## THE TASK
Retype the material that follows exactly, limited to the lines from the one with "616x503 pixels." through the one with "the Couleur (no)", and keep out all pictures.

## RECORDED INFORMATION
- Opening Delimiter -

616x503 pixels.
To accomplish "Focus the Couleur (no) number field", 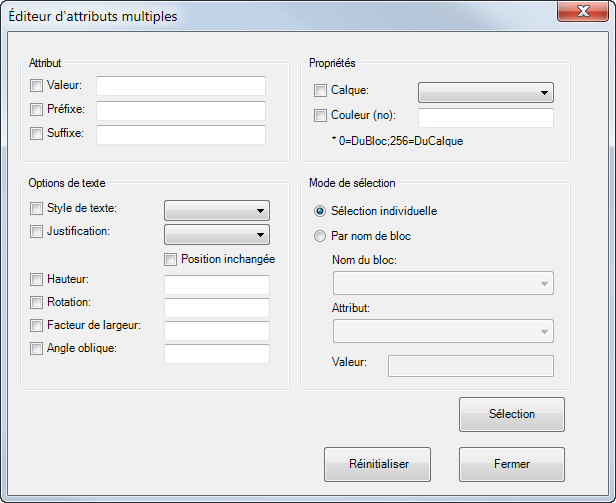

- Closing Delimiter -
- Opening Delimiter -

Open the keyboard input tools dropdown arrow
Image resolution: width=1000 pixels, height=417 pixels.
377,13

- Closing Delimiter -

## OUTPUT FOR THIS EXERCISE
616x503 pixels.
To accomplish "Focus the Couleur (no) number field", 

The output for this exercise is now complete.